## What needs to be done
Search the data for the word "computer" and copy every line where it occurs.

## Source information
------------------------
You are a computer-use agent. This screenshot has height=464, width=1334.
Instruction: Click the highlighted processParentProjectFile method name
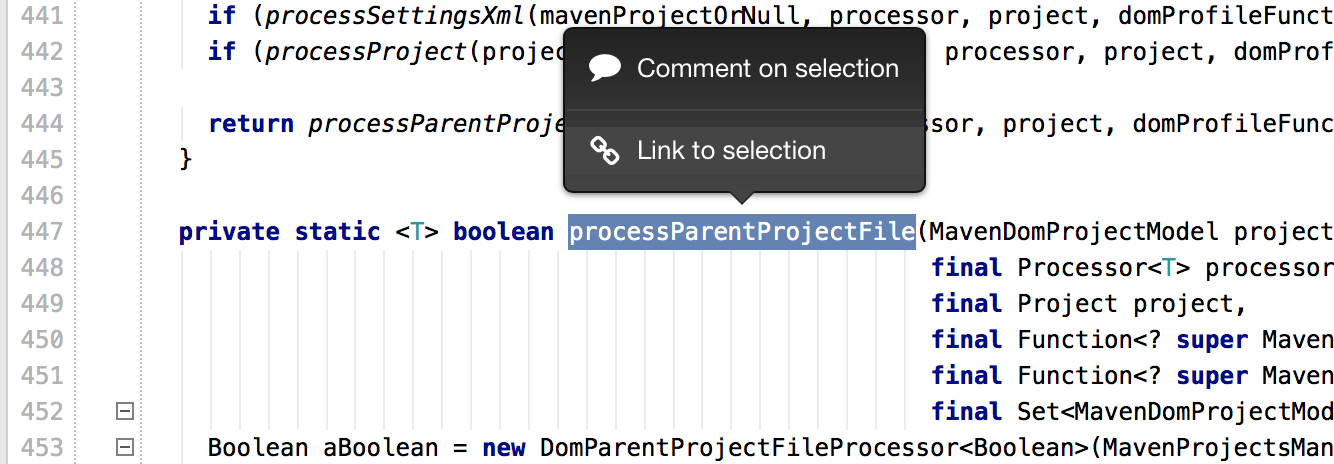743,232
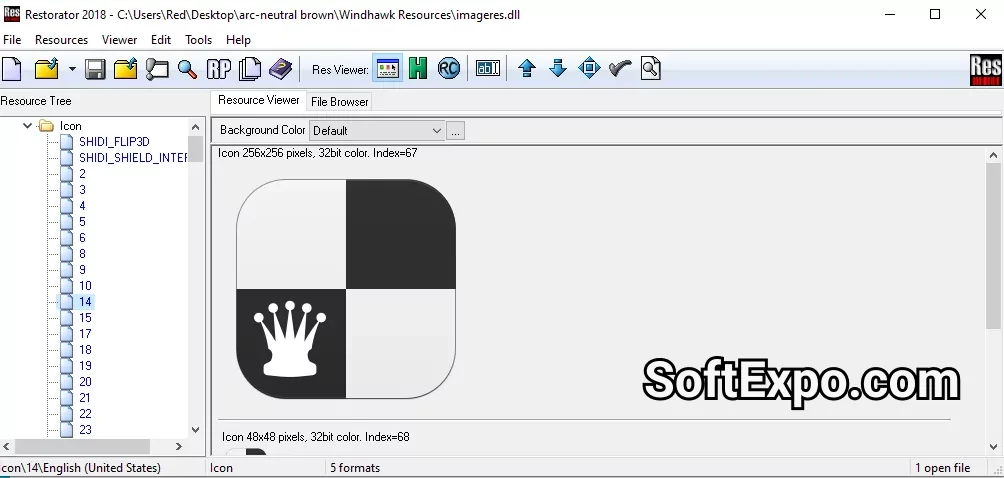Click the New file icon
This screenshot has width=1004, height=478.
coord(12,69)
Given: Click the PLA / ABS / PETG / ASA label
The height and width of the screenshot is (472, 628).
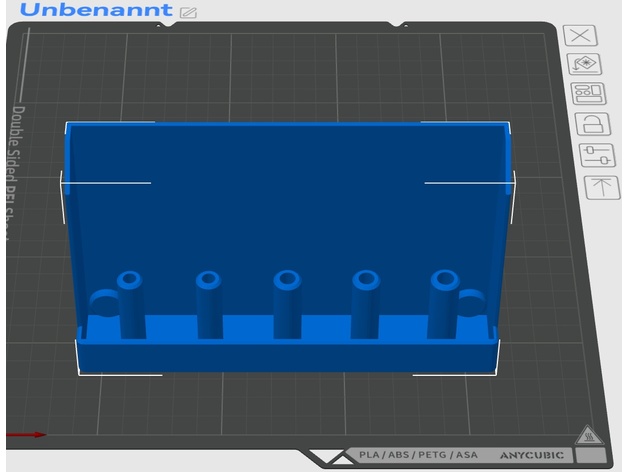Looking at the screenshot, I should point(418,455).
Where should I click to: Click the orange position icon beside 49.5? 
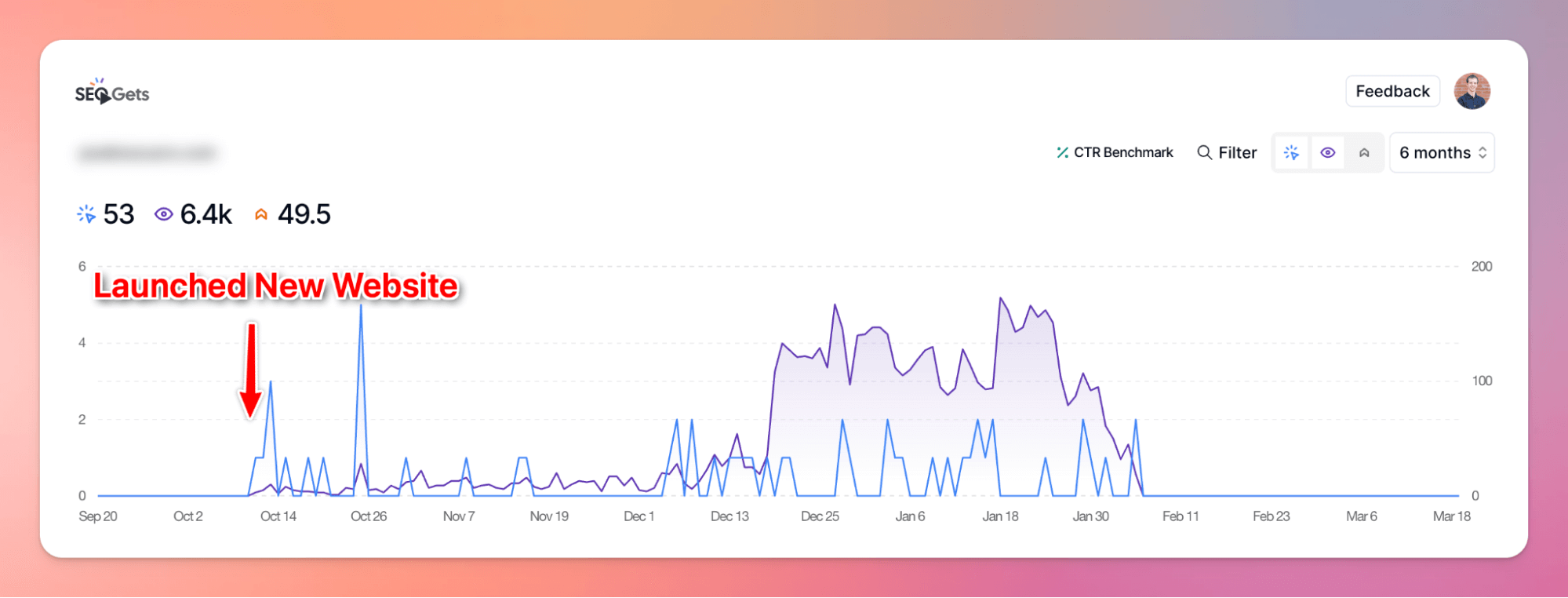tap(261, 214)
------------------------
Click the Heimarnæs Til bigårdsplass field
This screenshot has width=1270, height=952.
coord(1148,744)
------------------------
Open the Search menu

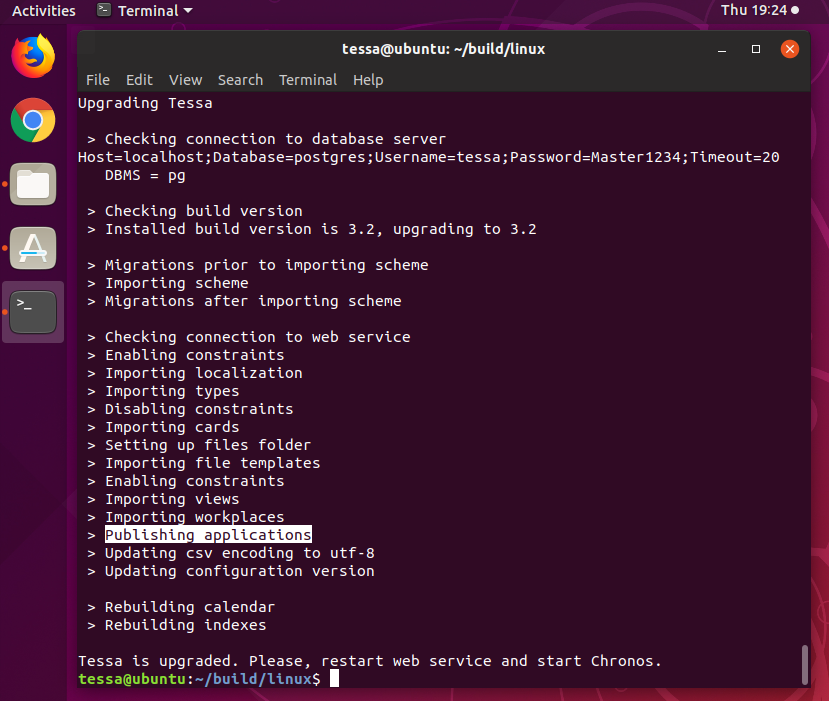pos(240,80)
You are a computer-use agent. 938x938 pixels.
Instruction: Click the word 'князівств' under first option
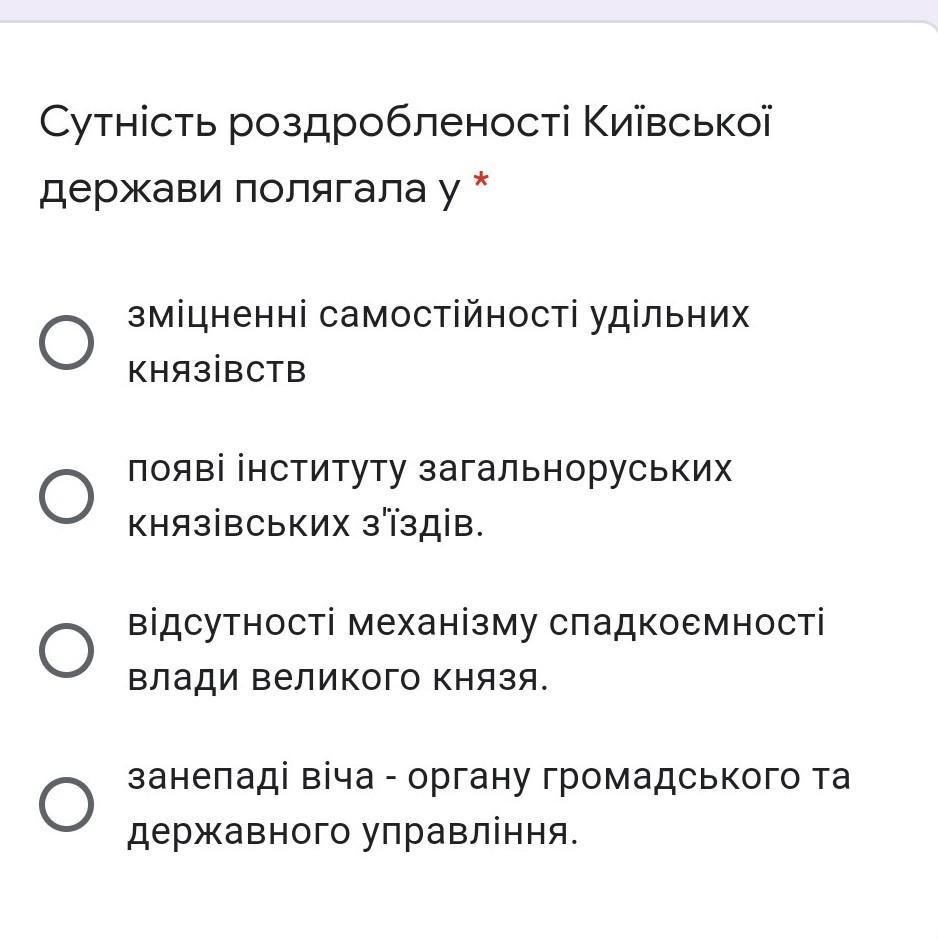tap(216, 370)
------------------------
## Solved exercise
You are a computer-use agent. This screenshot has height=464, width=1334.
You are a computer-use agent. 938x938 pixels.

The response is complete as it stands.